The only problem was that as we moved into the final days of the school year, many students were nowhere near finished with their writing projects. They didn’t want to be done and neither did I. So I asked if any of them would like to meet over the summer, and it turned out that the students who were most excited about the idea were the ones who’d received the least attention from me during the nine months of class. They’d been neglected because the students with the tough behaviors had demanded nearly all of my time.
Thus began Writing Club. We met once a week the following summer, and I could have never predicted that 1) kids would be so determined to get there each week, 2) they’d develop friendships that would carry them through the next school year, and 3) that seeing them each week would become one of my summer highlights. When school started again last September, we decided to keep things going by meeting every other Friday in my classroom during lunch. There wasn’t enough time during lunch for creative pursuits, but there was just enough time for connection.
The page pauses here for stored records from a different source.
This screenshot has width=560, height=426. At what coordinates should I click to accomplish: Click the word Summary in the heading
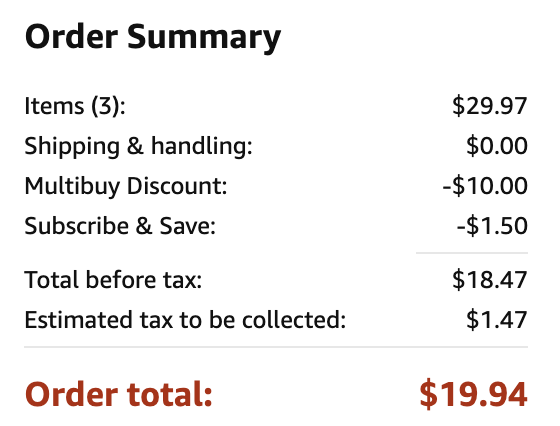204,39
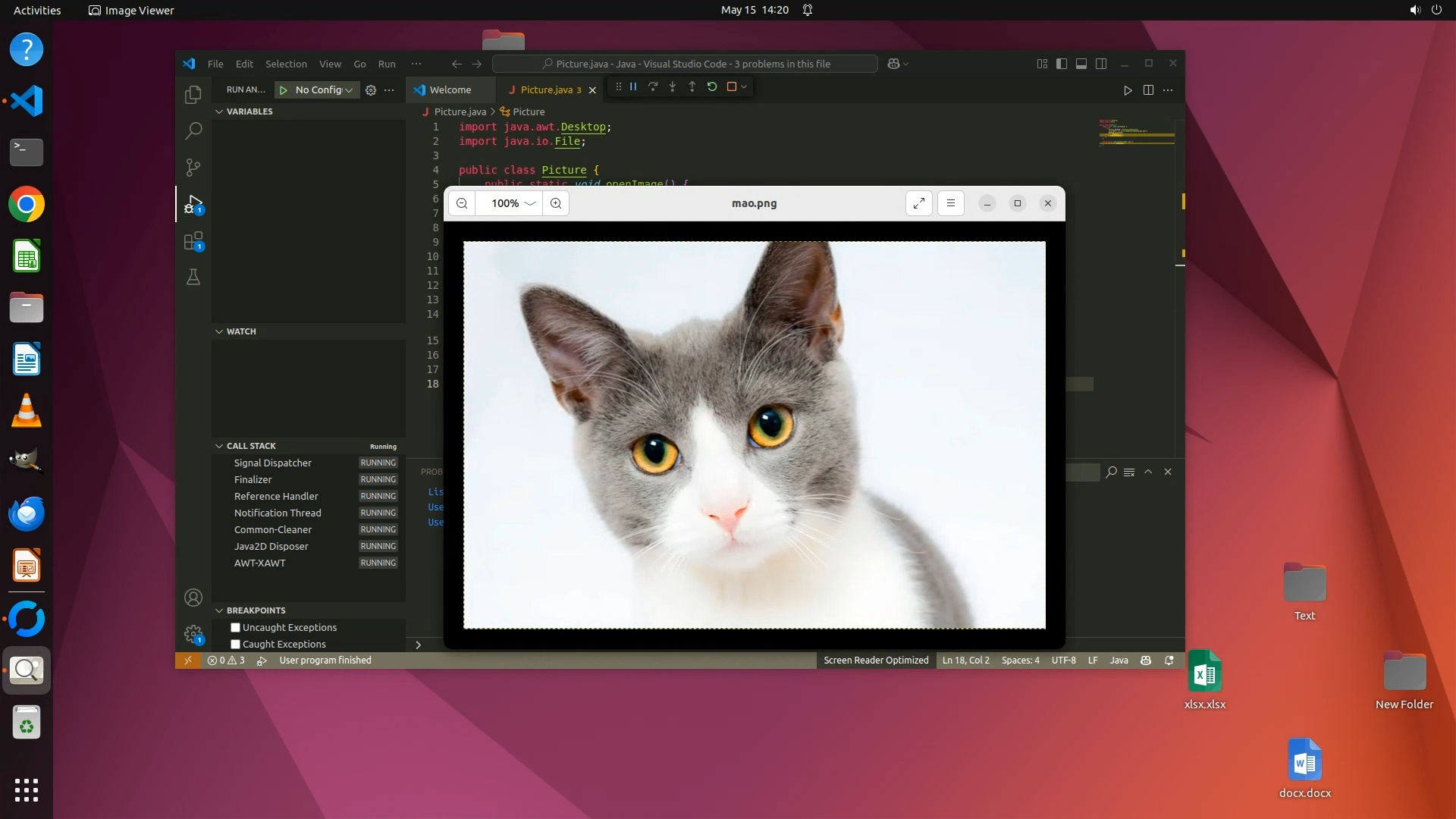Zoom out the image viewer

[x=462, y=203]
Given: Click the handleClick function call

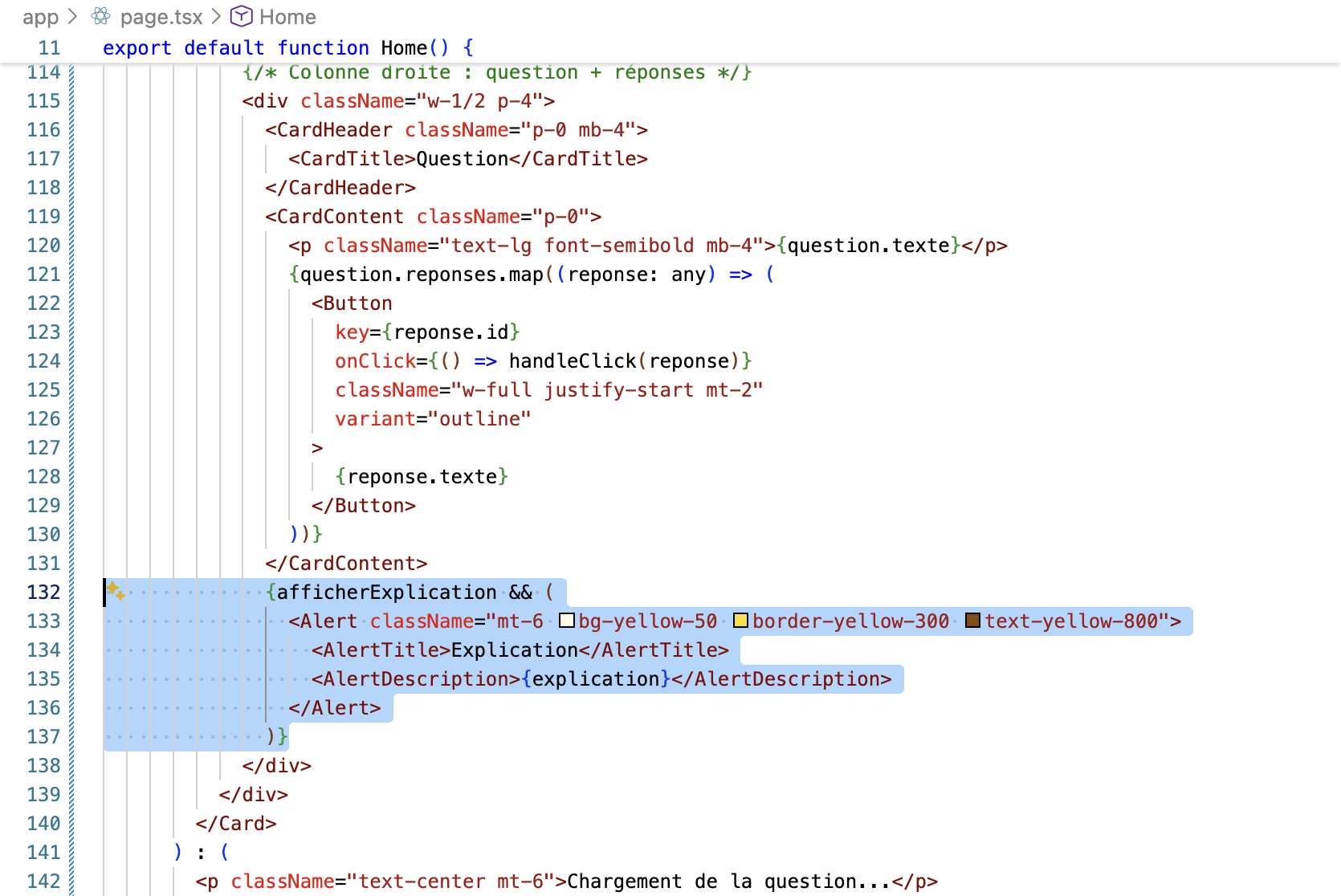Looking at the screenshot, I should click(x=572, y=361).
At the end of this past school year, the Writing Club students decided that a second summer of meetups was required, so we’ve been at it again. We meet at a local coffee shop once a week for two hours, using an app to communicate, which allows parents to be as involved as they want to be. The coffee shop has large tables that promote collaboration. Students from the grade below them were invited to join, and several have taken advantage of the opportunity. Some work on writing projects, some draw, some crochet, and some play games. It has its own alchemy; it’s creative and magical.
I work on writing each week. The kids know that my goal is to transition from being a full-time teacher to a full-time writer over the next several years. Although I’ve shared only a small amount of my writing with them, they’re ridiculously supportive and don’t see any reason why I wouldn’t be able to make it happen. They believe in me as much as I believe in them, and I believe in them the most amount. Lucky us!